Chad Levitt

No. 31
- Position: Running back

Personal information
- Born: November 21, 1975 (age 50) Melrose Park, Pennsylvania, U.S.
- Listed height: 6 ft 1 in (1.85 m)
- Listed weight: 231 lb (105 kg)

Career information
- High school: Cheltenham (Wyncote, Pennsylvania)
- College: Cornell
- NFL draft: 1997: 4th round, 123rd overall pick

Career history
- Oakland Raiders (1997); St. Louis Rams (1999); Chicago Bears (2000)*;
- * Offseason or practice squad member only

Career NFL statistics
- Rushing yards: 3
- Rushing average: 1.5
- Receptions: 2
- Receiving yards: 24
- Stats at Pro Football Reference

= Chad Levitt =

American football player (born 1975)

Chad Aaron Levitt (born November 21, 1975) is an American former NFL football player.

He is Jewish, was born in Melrose Park, Pennsylvania, is 6'1", and had a playing weight of 231 pounds. He played high school football, and wrestled and competed in track and field, for Cheltenham High School, from which he graduated in 1993.

In football his 1601 yd in his senior year set a new Cheltenham High School single season rushing record, and he was First-team and Outstanding Player of Suburban One Liberty League, Academic All-League, and a Montgomery County All Star. In wrestling, he was a Suburban One All-Star. In shot put and in the 4x100 relay, he was First-team All-League. He was awarded the 1993 B'nai B'rith Sports Lodge Ted Domsky Memorial Scholar-Athlete Award.

Levitt played college football for Cornell University, as a running back. He was three-time All-Ivy, and an Associated Press All-American selection as a senior. He set a Cornell and Ivy League career record for most rushing attempts (922), and a Cornell-best record for 100 yd rushing games in a career (24). In 1996, he rushed for 1435 yd and was the ECAC Division I-AA Player of the Year, and the Ivy League Player of the Year.

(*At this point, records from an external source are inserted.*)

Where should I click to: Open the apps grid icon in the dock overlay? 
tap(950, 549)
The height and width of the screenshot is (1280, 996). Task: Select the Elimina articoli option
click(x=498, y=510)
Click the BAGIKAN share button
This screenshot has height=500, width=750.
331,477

He was drafted by the Oakland Raiders in the fourth round of the 1997 NFL draft. He played two seasons in the National Football League. In 1999, he played for the St. Louis Rams, and in 1997 for the Oakland Raiders.

In 1997, he was named the Marty Glickman Outstanding Jewish Scholastic (college) Athlete of the Year by US Jewish Sports Hall of Fame. In 2008, he was inducted into the Philadelphia Jewish Sports Hall of Fame. He is also a member of the Cornell Athletic Hall of Fame.